The Supreme Court of Florida then quashed the Fourth DCA's decision, as applied to both Pacchiana and Bilotti. Bilotti, 2020 WL 2617044, at *1; State v. Pacchiana, 289 So. 3d 857 (Fla. 2020). The state's highest court did not reach the issue of the religion-based Batson challenge on the merits, instead finding that the two petitioners had failed to properly preserve it at trial. Pacchiana, 289 So. 3d at 858. The Supreme Court of Florida determined the objection was “unpreserved” because Florida law requires both (1) a contemporaneous objection to a strike and (2) the renewal of that objection before the court swears in the jury. Id. at 861. But here, defense counsel failed to assert a religion-based contemporaneous objection, so the issue wasn't preserved; and the court concluded it couldn't consider the issue any further. Id. at 862. On remand, the Fourth DCA affirmed Bilotti's conviction and sentence in accordance with the Florida Supreme Court's ruling. Bilotti v. State, 298 So. 3d 659, 660 (Fla. Dist. Ct. App. 2020) (per curiam).
D. State Postconviction Proceedings
Bilotti then initiated state postconviction proceedings. Two issues she raised are relevant here. We summarize each of them, along with the parties’ arguments, because the state postconviction trial court adopted the state's arguments as the bases for its denial of Bilotti's claims.

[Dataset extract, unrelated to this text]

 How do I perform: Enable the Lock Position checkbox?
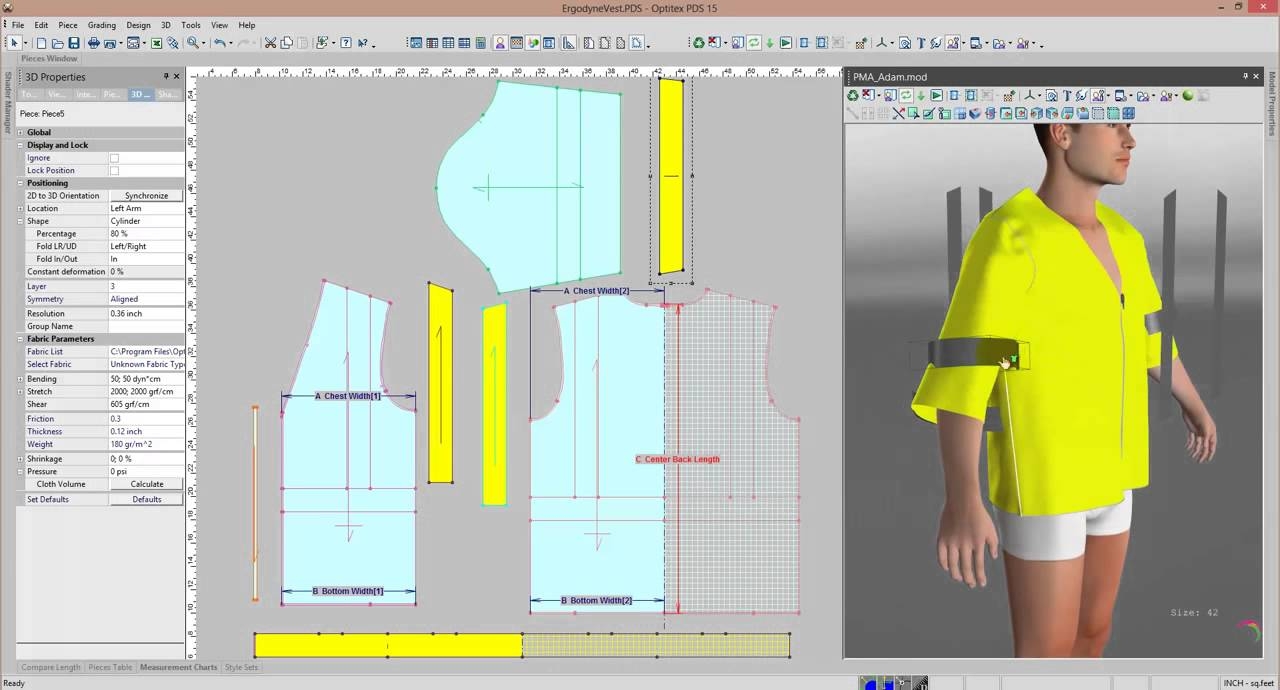tap(114, 170)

First, Bilotti argued that trial counsel was ineffective in failing to properly preserve the religion-based Batson challenge, and if counsel had preserved it, she would've won on appeal. Bilotti asserted that in assessing prejudice for an unpreserved claim, we should look to the effect of the error on her direct appeal, citing Davis v. Secretary for the Department of Corrections, 341 F.3d 1310 (11th Cir. 2003) (per curiam). And if we do that here, she continued, we know that she suffered prejudice because this claim at first did prevail on appeal. See Pacchiana, 240 So. 3d at 805, 816.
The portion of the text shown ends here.